Though they were named in her trial, there was no disciplinary action taken against any of them. Rather, they were promoted, paid bonuses and—stunningly—put in charge of the Agency’s Office of Civil Rights. Predictably, retaliation and harassment of Marsha ensued with the Agency refusing to accommodate her need to work in a safe environment (away from its Shadow Thugs) and refusing several requests by other Agencies willing to detail her to work for them. After fourteen years of hand to hand combat with the most powerful government on earth, Marsha was fired for “undue burden on the Agency” since her doctors recommended that she should not work under EPA mangers who had harassed and retaliated against her. The agency position being that if they had to choose between a victim of discrimination and a discriminatory manager, the victim was to be sacrificed.
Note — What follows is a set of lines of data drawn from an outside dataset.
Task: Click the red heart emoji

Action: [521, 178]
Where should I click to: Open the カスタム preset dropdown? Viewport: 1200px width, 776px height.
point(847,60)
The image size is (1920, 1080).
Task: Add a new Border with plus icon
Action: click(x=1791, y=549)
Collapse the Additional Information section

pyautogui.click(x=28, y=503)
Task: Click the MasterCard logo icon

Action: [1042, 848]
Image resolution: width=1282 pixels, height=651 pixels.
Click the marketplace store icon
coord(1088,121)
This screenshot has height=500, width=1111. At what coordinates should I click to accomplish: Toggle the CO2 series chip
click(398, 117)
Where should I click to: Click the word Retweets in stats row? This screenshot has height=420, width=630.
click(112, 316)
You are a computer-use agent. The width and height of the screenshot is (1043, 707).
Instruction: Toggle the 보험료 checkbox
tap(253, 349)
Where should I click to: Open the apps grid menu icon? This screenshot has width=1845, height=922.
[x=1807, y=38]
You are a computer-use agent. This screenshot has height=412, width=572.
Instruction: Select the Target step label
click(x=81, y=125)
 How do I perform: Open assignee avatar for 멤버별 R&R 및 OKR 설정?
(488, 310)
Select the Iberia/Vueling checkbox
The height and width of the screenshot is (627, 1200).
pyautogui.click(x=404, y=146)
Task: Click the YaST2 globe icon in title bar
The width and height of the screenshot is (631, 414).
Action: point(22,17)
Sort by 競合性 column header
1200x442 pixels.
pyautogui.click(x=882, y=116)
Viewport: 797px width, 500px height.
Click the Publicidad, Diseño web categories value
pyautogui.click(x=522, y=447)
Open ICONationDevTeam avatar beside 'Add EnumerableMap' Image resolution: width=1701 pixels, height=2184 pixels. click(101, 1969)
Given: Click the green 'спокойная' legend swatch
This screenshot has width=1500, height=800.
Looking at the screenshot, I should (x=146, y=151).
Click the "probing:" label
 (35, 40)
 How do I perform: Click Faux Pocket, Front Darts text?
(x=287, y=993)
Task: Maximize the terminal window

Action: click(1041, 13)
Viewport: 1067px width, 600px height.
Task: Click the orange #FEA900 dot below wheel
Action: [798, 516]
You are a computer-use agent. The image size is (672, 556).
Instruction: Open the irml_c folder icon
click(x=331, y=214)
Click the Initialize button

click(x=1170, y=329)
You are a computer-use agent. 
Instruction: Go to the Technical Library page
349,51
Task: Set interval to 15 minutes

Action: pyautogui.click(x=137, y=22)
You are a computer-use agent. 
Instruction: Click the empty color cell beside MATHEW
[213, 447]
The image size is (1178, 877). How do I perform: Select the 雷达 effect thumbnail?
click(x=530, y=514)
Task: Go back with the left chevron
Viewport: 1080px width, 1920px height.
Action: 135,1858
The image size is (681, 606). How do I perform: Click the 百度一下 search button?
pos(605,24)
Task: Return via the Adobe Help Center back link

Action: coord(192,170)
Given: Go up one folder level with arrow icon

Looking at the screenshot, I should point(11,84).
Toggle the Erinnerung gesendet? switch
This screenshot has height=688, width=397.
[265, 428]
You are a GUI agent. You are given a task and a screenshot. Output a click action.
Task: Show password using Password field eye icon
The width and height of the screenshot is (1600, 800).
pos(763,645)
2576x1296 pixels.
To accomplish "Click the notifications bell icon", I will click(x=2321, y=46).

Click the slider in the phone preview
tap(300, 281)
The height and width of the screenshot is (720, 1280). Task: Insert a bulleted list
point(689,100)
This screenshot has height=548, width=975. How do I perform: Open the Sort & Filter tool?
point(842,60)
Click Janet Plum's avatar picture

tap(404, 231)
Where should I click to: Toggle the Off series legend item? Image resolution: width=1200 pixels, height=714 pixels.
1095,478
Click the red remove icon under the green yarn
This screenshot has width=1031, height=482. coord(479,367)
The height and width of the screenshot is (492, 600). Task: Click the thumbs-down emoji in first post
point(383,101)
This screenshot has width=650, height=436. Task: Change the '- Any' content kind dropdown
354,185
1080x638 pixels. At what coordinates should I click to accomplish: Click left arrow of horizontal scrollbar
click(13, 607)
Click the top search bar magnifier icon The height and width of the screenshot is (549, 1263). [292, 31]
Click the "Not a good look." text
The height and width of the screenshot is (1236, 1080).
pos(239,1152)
For the next legal worm wrestle Dr. Coleman-Adebayo has been given the primary deposition demands by the EPA/Department of Justice as follows:
1). “All state and federal tax returns filed for the years 2000 through 2007.”
2). “All documents related to any travel taken, either for business or for pleasure during the time period 2000 through 2007.”
3). “All communications between you and any elected officials including, but not limited to, any member of Congress.”
4). “All documents related to and/or any communications between you and any third party related to the editing, and publication of No FEAR: A Whistleblower’s Triumph….”
a). “Any contracts related to the book.”
b). “Any advance payment or royalties paid, and
c). ” Any negative reviews, criticism or complaints received about the book.”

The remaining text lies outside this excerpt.